Hugo Leonardo, representando o IDDD - Instituto de Defesa do Direito de Defesa, argumentou que a impunidade dos homicídios não decorre do quesito de clemência, mas da falta de investigação eficaz, visto que mais de 90% dos casos resultam de prisões em flagrante.
Criticou a transformação do júri em um mecanismo de repressão penal e destacou que a Constituição não exige fundamentação para as decisões do júri, que se baseiam nos debates realizados em plenário.
Aristides Junqueira Alvarenga, representando a CONAMP - Associação Nacional dos Membros do Ministério Público, ressaltou a importância da soberania do tribunal do júri, mas questionou se essa soberania poderia se sobrepor a outros princípios constitucionais, como a vedação de concessão de graça ou benefícios para crimes hediondos, incluindo homicídio qualificado, conforme a lei 8072/90.

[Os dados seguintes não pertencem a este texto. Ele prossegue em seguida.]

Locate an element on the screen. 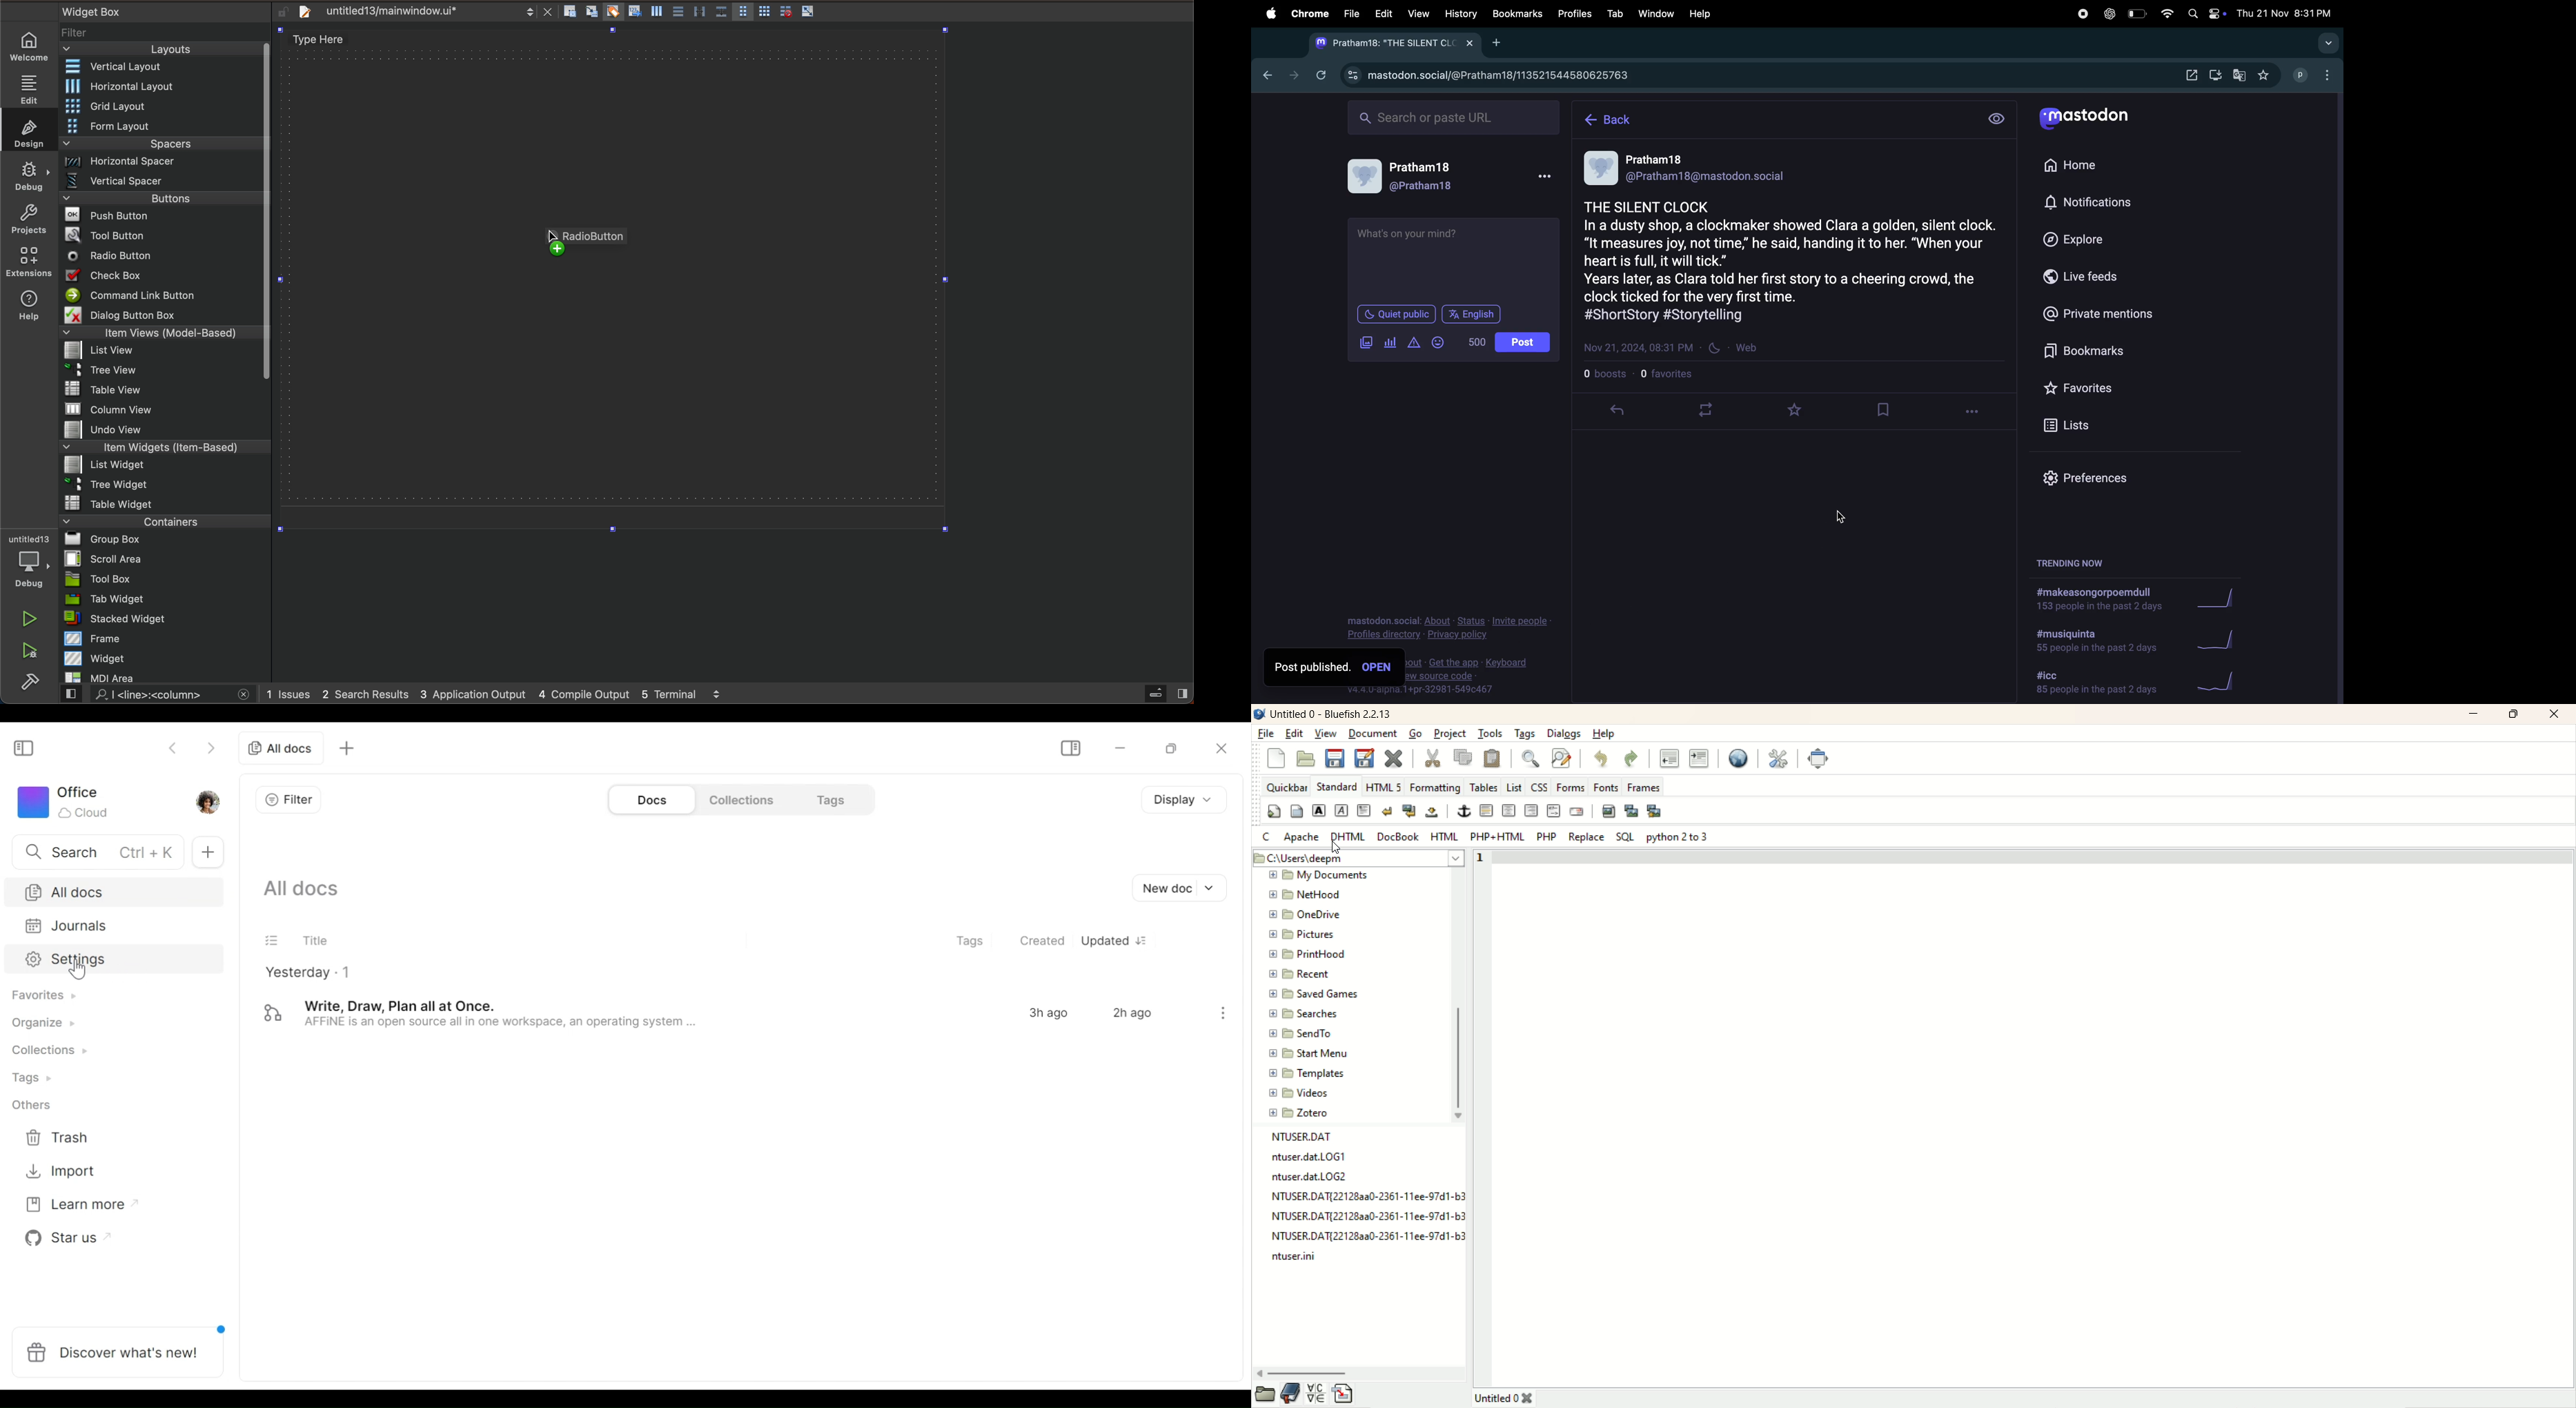 This screenshot has height=1428, width=2576. translate is located at coordinates (2239, 75).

Por fim, Alessandra Martins Gonçalves Jirardi, representando a ANPV - Associação Nacional dos Prefeitos e Vice-Prefeitos da República Federativa do Brasil, afirmou que a soberania dos veredictos permite decisões que vão além da mera análise jurídica, incorporando aspectos sociais e culturais.
Alessandra destacou que a independência dos jurados é crucial e que a absolvição por clemência é válida mesmo quando há evidências de autoria e materialidade do crime.